YOUR TASK: Write out each line below precisely, passing over the pictures.

##### SOURCE DATA #####

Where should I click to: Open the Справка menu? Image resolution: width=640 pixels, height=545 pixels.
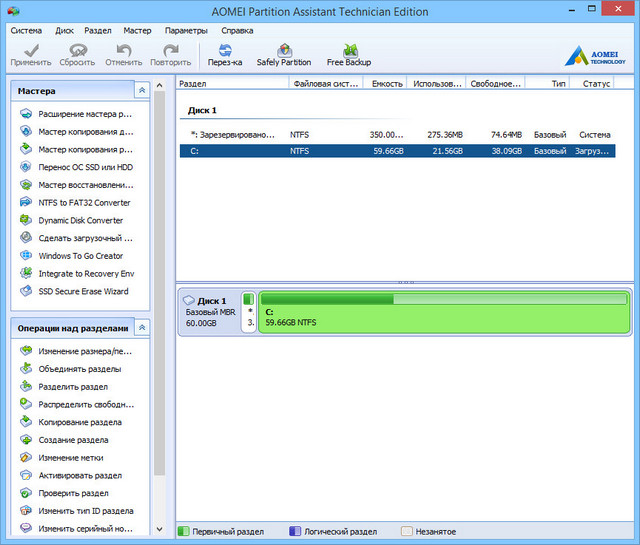[x=237, y=31]
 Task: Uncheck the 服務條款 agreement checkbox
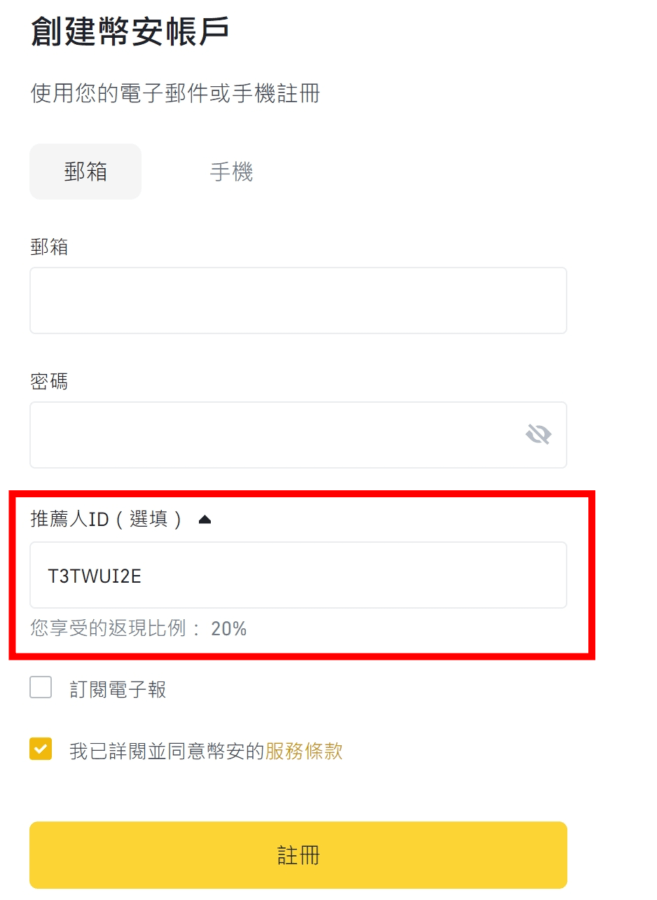coord(41,749)
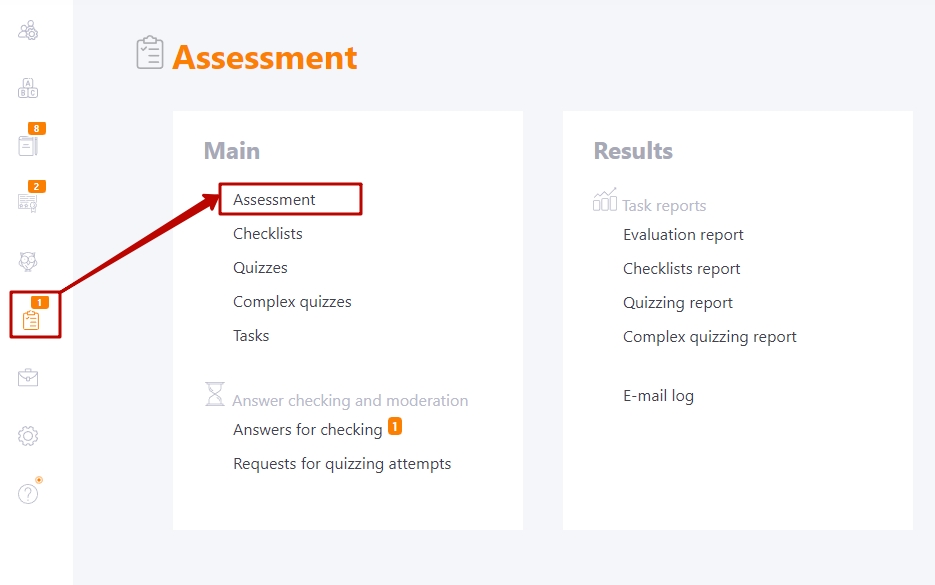Go to Quizzes
Image resolution: width=935 pixels, height=585 pixels.
pyautogui.click(x=260, y=268)
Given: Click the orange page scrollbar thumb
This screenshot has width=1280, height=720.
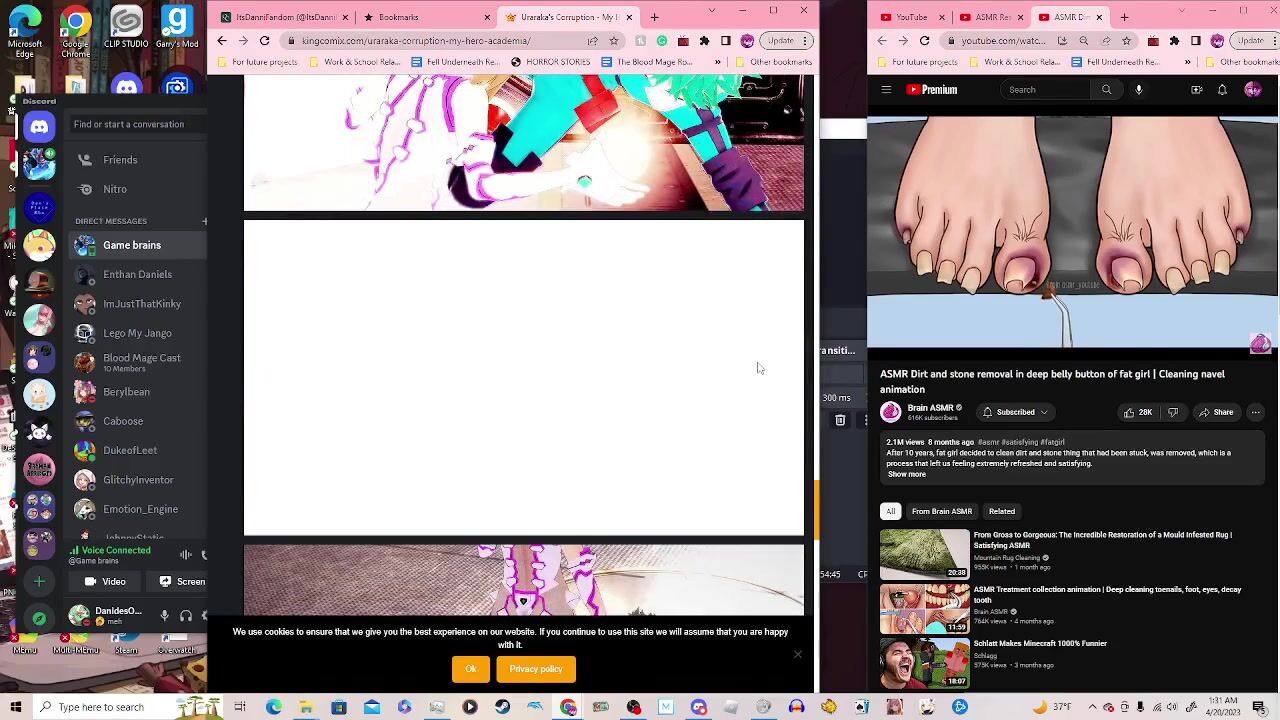Looking at the screenshot, I should [x=816, y=508].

#####

TASK SOLUTION:
Where should I click to: Open the Справка menu? Image resolution: width=640 pixels, height=545 pixels.
[x=237, y=31]
 Task: Uncheck the 服務條款 agreement checkbox
coord(41,749)
Go to Quizzes
Image resolution: width=935 pixels, height=585 pixels.
pyautogui.click(x=260, y=268)
Given: Click the orange page scrollbar thumb
This screenshot has width=1280, height=720.
Looking at the screenshot, I should [x=816, y=508].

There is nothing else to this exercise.